**SOURCE DOCUMENT:**
My first visit to mainland China was a short one of just seven days and I wanted to be able to come away feeling like I’d tasted some real Chinese food, the stuff that the locals eat.

Enter Lost Plate, a small tour company that dives straight into the dense alley neighbourhoods (hutongs) of the old city and visits hole-in-the-wall restaurants that visitors generally can’t find.

“Would you like a beer?” our guide Ernestina asked, offering me a can of Yanjing beer. It was only about 6ºC out, but I accepted happily.

My fiancé and I had just emerged from one of the many exits of the Yonghegong metro station in the north-east of the city, where Ernestina easily spotted us among the waves of locals.

Night had fallen by the time the six of us who were taking the tour, plus Ernestina, assembled. We walked away from the unlit sloping roofs of the Tibetan Buddhist Lama Temple, where two red, motorised tuk-tuks and their drivers were waiting for us. My fiancé and I slid onto a tiny bench seat, face-to-face and knee-to-knee with Gene and Kath from California. We all wriggled down under the blanket and tred not to slop our beers as the tuk-tuk lurched to life and we zoomed towards the first restaurant of the night.

Six sets of chopsticks hovered over six steaming dishes.

**ENTRIES SUPPLIED:**
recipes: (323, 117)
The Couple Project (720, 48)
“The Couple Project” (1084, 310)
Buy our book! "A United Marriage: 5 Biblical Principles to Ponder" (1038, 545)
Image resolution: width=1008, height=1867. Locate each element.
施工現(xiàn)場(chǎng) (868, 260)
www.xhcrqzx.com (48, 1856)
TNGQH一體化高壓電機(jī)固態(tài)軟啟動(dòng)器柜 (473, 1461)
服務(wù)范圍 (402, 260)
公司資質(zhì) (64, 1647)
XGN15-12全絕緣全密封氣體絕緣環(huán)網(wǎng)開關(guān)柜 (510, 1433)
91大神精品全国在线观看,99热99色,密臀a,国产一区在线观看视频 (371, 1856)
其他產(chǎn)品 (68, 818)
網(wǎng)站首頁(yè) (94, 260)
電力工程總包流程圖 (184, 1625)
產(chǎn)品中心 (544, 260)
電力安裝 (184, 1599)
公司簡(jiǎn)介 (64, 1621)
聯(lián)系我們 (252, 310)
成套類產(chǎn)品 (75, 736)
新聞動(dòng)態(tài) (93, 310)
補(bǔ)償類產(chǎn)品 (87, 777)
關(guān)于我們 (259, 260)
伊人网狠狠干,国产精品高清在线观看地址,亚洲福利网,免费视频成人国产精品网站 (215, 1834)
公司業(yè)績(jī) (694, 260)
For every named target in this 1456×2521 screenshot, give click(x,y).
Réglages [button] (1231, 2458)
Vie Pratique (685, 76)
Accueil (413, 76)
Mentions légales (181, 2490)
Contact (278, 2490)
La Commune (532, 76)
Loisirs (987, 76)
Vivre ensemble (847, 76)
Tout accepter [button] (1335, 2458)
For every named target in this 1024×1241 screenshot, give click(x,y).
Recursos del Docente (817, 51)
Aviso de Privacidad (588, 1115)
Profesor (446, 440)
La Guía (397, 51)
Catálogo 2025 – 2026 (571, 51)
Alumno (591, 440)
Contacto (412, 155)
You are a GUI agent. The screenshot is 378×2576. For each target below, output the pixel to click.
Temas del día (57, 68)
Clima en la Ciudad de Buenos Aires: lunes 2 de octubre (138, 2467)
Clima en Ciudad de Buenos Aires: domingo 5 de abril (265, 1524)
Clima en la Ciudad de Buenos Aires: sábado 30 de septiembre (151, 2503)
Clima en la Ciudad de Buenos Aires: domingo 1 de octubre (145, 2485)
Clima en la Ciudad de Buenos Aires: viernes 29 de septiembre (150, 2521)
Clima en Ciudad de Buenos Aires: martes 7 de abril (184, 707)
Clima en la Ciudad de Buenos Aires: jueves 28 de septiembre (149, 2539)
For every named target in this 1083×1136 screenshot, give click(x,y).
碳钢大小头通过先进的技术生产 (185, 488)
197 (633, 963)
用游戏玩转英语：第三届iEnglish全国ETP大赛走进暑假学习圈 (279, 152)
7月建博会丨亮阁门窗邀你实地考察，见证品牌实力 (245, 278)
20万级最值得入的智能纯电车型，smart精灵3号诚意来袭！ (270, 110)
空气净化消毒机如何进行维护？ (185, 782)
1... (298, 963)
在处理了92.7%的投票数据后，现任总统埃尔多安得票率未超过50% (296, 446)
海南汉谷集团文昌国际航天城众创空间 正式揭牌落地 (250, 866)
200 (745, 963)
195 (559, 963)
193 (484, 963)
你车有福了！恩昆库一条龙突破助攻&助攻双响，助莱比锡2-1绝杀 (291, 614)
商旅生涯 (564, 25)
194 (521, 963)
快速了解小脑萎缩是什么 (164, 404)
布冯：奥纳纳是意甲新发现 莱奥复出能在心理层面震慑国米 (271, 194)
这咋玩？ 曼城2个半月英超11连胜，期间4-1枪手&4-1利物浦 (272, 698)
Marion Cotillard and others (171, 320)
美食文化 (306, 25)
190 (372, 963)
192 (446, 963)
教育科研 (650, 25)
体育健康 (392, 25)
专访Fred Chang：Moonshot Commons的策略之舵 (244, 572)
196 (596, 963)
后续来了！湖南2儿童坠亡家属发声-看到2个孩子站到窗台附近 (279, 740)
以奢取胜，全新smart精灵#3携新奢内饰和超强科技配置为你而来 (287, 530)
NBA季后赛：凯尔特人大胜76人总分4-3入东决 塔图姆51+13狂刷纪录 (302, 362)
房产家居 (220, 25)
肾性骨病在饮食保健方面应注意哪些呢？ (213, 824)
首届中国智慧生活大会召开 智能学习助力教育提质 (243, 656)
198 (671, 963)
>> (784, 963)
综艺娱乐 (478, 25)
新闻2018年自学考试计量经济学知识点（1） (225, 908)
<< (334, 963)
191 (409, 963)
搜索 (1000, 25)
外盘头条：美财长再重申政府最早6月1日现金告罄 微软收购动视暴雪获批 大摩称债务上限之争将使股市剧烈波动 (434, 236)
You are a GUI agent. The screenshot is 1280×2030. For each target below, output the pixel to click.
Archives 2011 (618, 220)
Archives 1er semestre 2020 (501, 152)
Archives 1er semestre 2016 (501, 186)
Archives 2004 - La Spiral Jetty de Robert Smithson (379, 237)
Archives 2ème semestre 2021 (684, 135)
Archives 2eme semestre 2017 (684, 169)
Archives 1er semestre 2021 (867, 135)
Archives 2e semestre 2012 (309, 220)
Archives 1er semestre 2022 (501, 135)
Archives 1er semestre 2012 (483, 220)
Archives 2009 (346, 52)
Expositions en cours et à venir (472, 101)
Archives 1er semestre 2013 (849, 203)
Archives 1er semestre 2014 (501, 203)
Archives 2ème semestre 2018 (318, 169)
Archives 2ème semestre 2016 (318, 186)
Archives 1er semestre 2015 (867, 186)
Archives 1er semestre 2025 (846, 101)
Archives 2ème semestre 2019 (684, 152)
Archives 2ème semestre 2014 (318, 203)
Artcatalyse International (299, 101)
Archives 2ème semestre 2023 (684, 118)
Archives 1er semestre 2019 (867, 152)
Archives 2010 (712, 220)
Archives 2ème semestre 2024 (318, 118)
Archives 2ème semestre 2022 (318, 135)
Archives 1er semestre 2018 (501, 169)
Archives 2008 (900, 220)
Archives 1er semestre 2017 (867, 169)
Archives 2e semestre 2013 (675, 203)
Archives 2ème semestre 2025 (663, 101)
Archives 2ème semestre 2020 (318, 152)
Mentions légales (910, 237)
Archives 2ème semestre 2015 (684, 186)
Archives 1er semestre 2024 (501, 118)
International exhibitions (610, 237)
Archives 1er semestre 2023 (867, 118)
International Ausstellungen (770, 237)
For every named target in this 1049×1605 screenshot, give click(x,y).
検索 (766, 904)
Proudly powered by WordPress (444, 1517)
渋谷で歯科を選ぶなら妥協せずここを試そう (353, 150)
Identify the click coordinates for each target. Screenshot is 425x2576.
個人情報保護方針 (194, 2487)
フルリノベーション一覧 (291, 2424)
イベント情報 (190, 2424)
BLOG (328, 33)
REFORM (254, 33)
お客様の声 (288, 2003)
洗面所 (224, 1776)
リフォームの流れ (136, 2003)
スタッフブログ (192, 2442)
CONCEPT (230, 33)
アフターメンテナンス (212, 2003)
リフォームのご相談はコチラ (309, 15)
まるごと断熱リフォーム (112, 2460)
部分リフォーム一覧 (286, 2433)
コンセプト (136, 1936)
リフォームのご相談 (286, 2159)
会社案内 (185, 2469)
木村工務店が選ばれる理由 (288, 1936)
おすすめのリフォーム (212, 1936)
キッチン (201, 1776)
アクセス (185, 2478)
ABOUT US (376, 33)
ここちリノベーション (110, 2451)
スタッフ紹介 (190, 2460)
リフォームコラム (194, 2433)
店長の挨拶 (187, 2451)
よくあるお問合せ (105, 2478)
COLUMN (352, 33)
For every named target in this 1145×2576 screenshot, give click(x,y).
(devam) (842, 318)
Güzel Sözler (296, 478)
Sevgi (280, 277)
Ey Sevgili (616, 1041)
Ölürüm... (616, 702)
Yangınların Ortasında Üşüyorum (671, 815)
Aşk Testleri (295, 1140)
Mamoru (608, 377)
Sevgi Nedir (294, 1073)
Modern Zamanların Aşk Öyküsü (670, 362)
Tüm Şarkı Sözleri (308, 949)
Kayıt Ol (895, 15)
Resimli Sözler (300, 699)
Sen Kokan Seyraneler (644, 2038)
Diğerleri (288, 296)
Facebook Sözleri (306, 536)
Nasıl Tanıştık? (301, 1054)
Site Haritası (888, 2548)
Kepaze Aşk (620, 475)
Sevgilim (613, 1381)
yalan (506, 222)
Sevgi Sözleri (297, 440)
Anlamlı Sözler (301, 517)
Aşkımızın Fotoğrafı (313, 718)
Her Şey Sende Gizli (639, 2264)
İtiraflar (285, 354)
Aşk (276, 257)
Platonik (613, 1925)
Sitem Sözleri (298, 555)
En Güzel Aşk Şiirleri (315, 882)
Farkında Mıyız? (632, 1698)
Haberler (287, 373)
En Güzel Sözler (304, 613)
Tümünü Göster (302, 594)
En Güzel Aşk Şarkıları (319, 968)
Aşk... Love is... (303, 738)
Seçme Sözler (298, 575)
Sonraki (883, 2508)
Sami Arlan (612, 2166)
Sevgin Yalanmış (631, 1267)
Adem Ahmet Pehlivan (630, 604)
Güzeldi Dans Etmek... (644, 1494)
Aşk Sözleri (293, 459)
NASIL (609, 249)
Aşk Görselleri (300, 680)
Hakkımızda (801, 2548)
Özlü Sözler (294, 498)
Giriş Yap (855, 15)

**GOAL OF THE EXERCISE:** Quote the entire passage about the food tour in Beijing's hutongs word for word.

**RESULT OF THE TASK:**
My first visit to mainland China was a short one of just seven days and I wanted to be able to come away feeling like I’d tasted some real Chinese food, the stuff that the locals eat.

Enter Lost Plate, a small tour company that dives straight into the dense alley neighbourhoods (hutongs) of the old city and visits hole-in-the-wall restaurants that visitors generally can’t find.

“Would you like a beer?” our guide Ernestina asked, offering me a can of Yanjing beer. It was only about 6ºC out, but I accepted happily.

My fiancé and I had just emerged from one of the many exits of the Yonghegong metro station in the north-east of the city, where Ernestina easily spotted us among the waves of locals.

Night had fallen by the time the six of us who were taking the tour, plus Ernestina, assembled. We walked away from the unlit sloping roofs of the Tibetan Buddhist Lama Temple, where two red, motorised tuk-tuks and their drivers were waiting for us. My fiancé and I slid onto a tiny bench seat, face-to-face and knee-to-knee with Gene and Kath from California. We all wriggled down under the blanket and tred not to slop our beers as the tuk-tuk lurched to life and we zoomed towards the first restaurant of the night.

Six sets of chopsticks hovered over six steaming dishes.